*Supplied passage:*
Begin
Yes, I would love Oti's long legs too. If I had another 4 inches of leg (on both sides obviously!  ) I would be reasonably well proportioned. Doesn't seem to matter how much horse muck I stand in they just won't grow longer!


----------



## Lanny (Dec 6, 2020)

The vowelless one was again the performance of the night for me: actually thought it was better than last week’s & that was something too; groaned, with the audience, once Craig started moaning & just KNEW it wasn’t a ten from HIM! Yeah, CRH can be a mean old git!  My money is on HRVY winning it this year! 

Oh dear, the Argentine Tangoes, thus far, have been disappointing this series & this is now 2 that I didn’t like: there was a huge disconnect between the music, VERY well performed by Hayley, in particular, & Tommy, as there just wasn’t any passion or intensity!  I like Bill but, had to give that a rare frown from me for that lack lustre performance!

Jamie has now reached his plateau, I feel, as his enthusiasm, & performance, is no longer compensating for lack of technique: it looked madly frenetic & all over the place; think he’ll be in the dance off too!

I quite liked JJ’s Charleston but, would have to agree it was a bit stop & start but, I put that down to the music which is also a bit like that too; thought it was a bit slow for the Charleston & he might be in the dance off too?

Maisie was very good but, unfortunately, I think it’s a bit late for her to move me now: just CANNOT like her performances, for some reason, & if she wins it; I’ll be disappointed & there have been other champions that have left me cold in the past like Harry Judd & Caroline Flack! Their perfection cannot be denied but, didn’t do much for me! 

I think Jay McGuinness is like that for me too but, to be fair, 2015 was the year I gave Strictly a miss mourning the loss of my mum in the summer of that year! But, saw his jive on youtube & it it’s not the best jive I’ve seen: didn’t redo it in the final despite the public’s outcry for it & STILL won it; a bit disrespectful of the public support, I thought!


----------



## New-journey (Dec 6, 2020)

I love this thread! I am jealous of Oti's bum too, but then jealous of all the professional dancers being able to move so beautifully. I am now a fan of Ranvir as the journey she is on is so amazing. She is really changing and I was in tears last night when she danced. I think Bill might go tonight and he has done well getting this far.


----------



## eggyg (Dec 6, 2020)

I’m disappointed that JJ has gone. I knew Shirley would chose Jamie as she has favoured him from the start. He won’t win that’s for sure. He isn’t a patch on HRVY, Ranvir and Maisie that’s for sure.


----------



## SueEK (Dec 6, 2020)

Yes I’m with you there. It was sad to see JJ go, what a nice man who has done extremely well, he and Amy made a good team. Think Jamie has had his day, I would imagine he will be next to go unless someone has a disastrous week next week.


----------



## Lanny (Dec 6, 2020)

I thought JJ danced much better in the dance off & Jamie was about the same so, would have preferred JJ to have stayed.


----------



## freesia (Dec 6, 2020)

Jamie and Bill in the dance off next week do we think?


----------



## trophywench (Dec 7, 2020)
End
*Task list:*
a: Reproduce the part of the dance show forum thread between "Jamie has now" and "dance off too!", inclusive.
b: Take the dance show forum thread further, picking up from its final line.

*Listing:*
Begin
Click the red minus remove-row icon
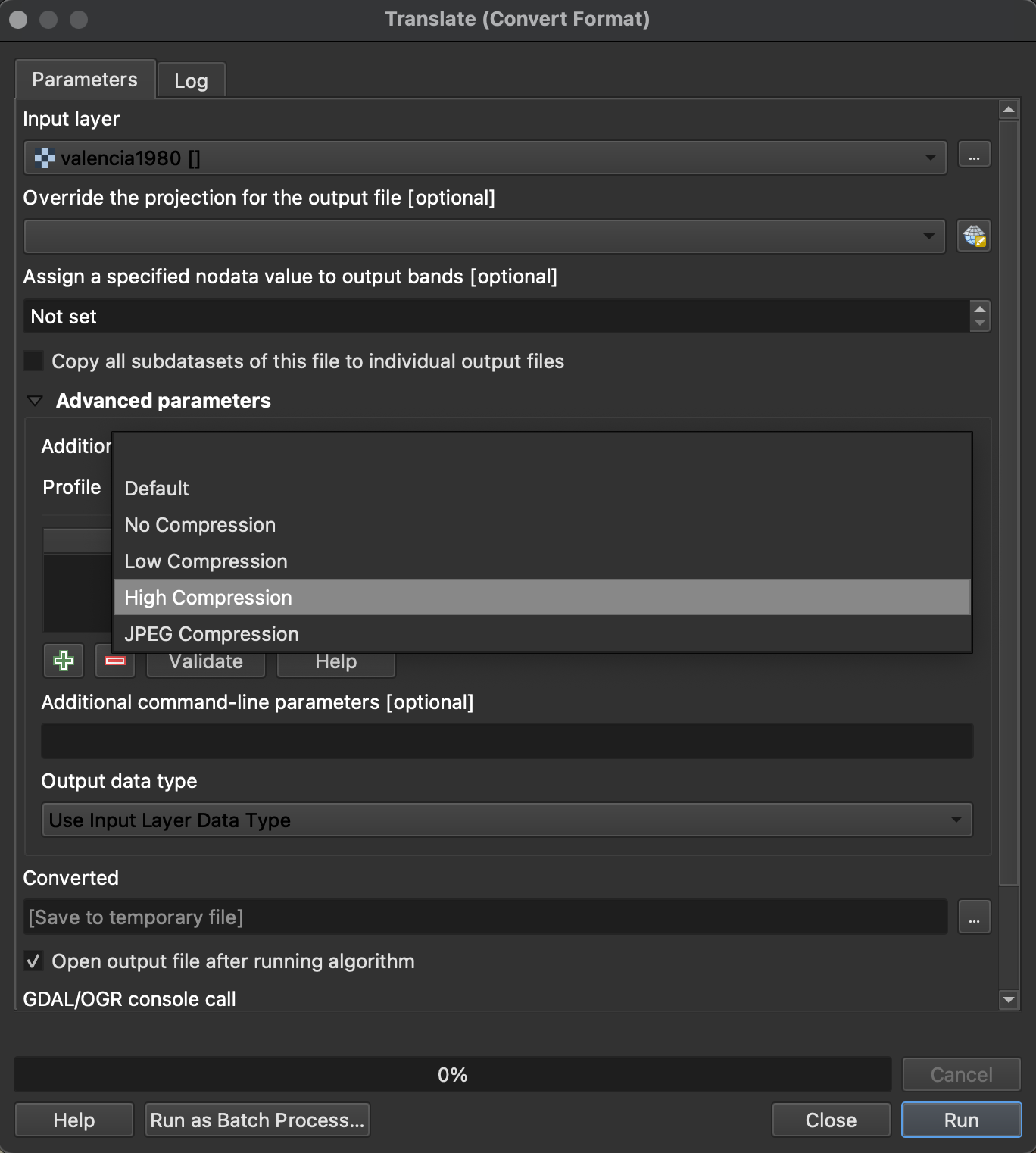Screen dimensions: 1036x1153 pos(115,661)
End
Begin
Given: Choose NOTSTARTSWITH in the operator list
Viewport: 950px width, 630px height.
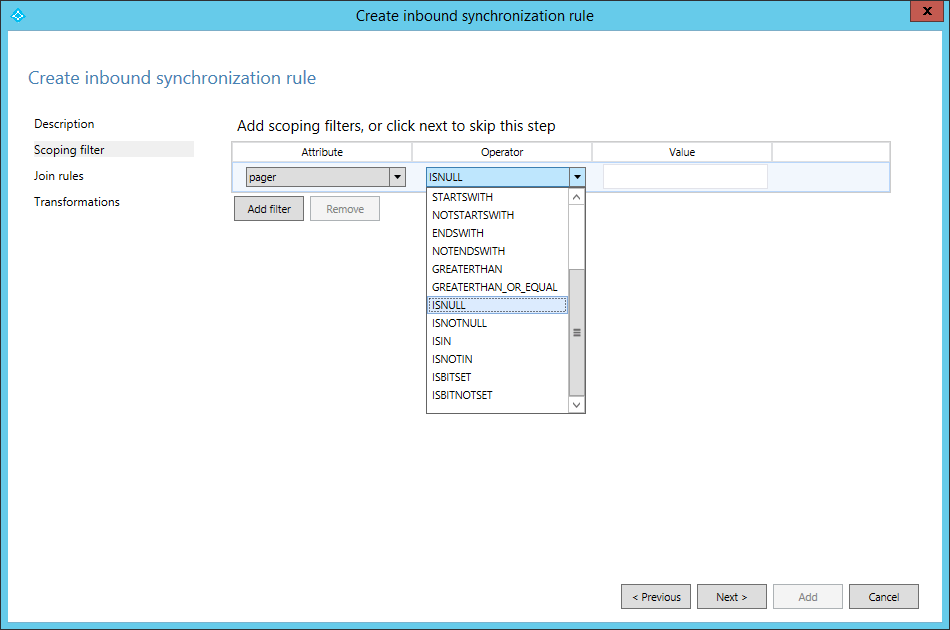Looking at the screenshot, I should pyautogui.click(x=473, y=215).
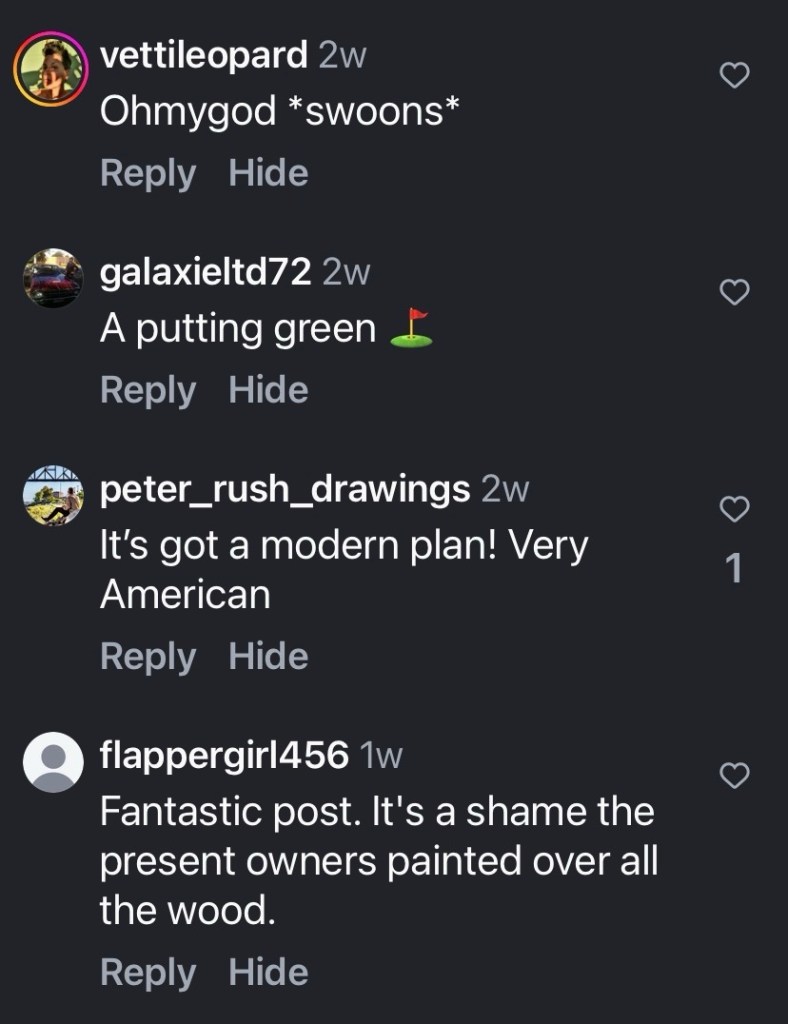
End
*Answers provided:*
a:
Jamie has now reached his plateau, I feel, as his enthusiasm, & performance, is no longer compensating for lack of technique: it looked madly frenetic & all over the place; think he’ll be in the dance off too!

b:
Hear hear @eggyg.  Hardly any sort of physical challenge for Jamie, same as Maisie.  Both young and fit with no 'baggage'.  Neither has HRVY.  Ranvir has come on so much, in so many ways.  The overall standard this year has just been incredible all in all.  Bill has surprised me, but I do seriously wonder if he can improve any more.  We'll see whether doing a full time job on top of learning two new dances proves too much for either of the ladies concerned.


----------



## eggyg (Dec 12, 2020)

What a brilliant semi final tonight was.

Jamie. Still don’t get him, sorry. Can’t believe he scored more for his salsa than HRVY got for his rhumba. The quick step as a hoe down, hmm....
Ranvir. Oh dear, I felt for her tonight. I thought the waltz was fine but I know nothing about it. Her jive was quite embarrassing, I was trying to do the flicks and kicks for her. I was very frustrated. Think she may be in trouble unfortunately.
Bill. I love Bill but I think he’s gone as far as he can. I didn’t like the tango, maybe because I really don’t like heavy metal music. He has been brilliant and I will always remember The Sugar Hill Gang.
Maisie. She has to be in the final. Her Viennese waltz was outstanding.
HRVY. He’s my winner! I love Janette too and really want her in the final.
Great costumes as usual. The graphics/ special effects have been fab-u-lous this year, darling!


----------



## Lanny (Dec 12, 2020)

I really enjoyed all but, one of the dances tonight! Even Maisie’s two dances I enjoyed & finally put my finger on why she wasn’t a hit with me before when her footwork was SO much better in her Viennese Waltz; her couple’s choice was really enjoyable too!  I noticed the same thing about both of Jamie’s dances too: his footwork & musicality has improved while his wild enthusiasm has been reigned in a bit so, the energy is still there with less frenetic wildness! I thought HRVY’s Rhumba was very beautiful & marked a bit harshly but, his Charleston was outstanding, making it the performance of the night, for me! Bill I felt was a bit under marked too in both his dances but, to be fair, I don’t have the judges eyes when it comes to the Tango! Ranvir’s Waltz was beautifully danced but, herJive just looked completely wrong & I think she’s most in danger of the dance off! Who the other dance off couple will be; I can’t call it?


----------



## SueEK (Dec 12, 2020)

I missed the first two dances, will catch up tomorrow. From what I did see I thought HRVY was the best, his rumba I thought was very good as it is so difficult, the comments weren’t that great. Loved his Charleston.
Thought Maisie was very good especially the Viennese waltz but wasn’t that keen on the couples choice.
Bill - the music for the tango really put me off and thought the Charleston was ok.
Jamie, didn’t see th first dance but enjoyed his second.
Ranvir, again didn’t see first dance which I’m sure would have been good as it was a ballroom but I agree that I felt uncomfortable watching her.
I think Ranvir and Jamie will be in the bottom two but again wouldn’t be surprised if Bill was there.  I hope HRVY goes on to win it as he is genuinely a novice and has come far, also really like Janette.


----------



## freesia (Dec 12, 2020)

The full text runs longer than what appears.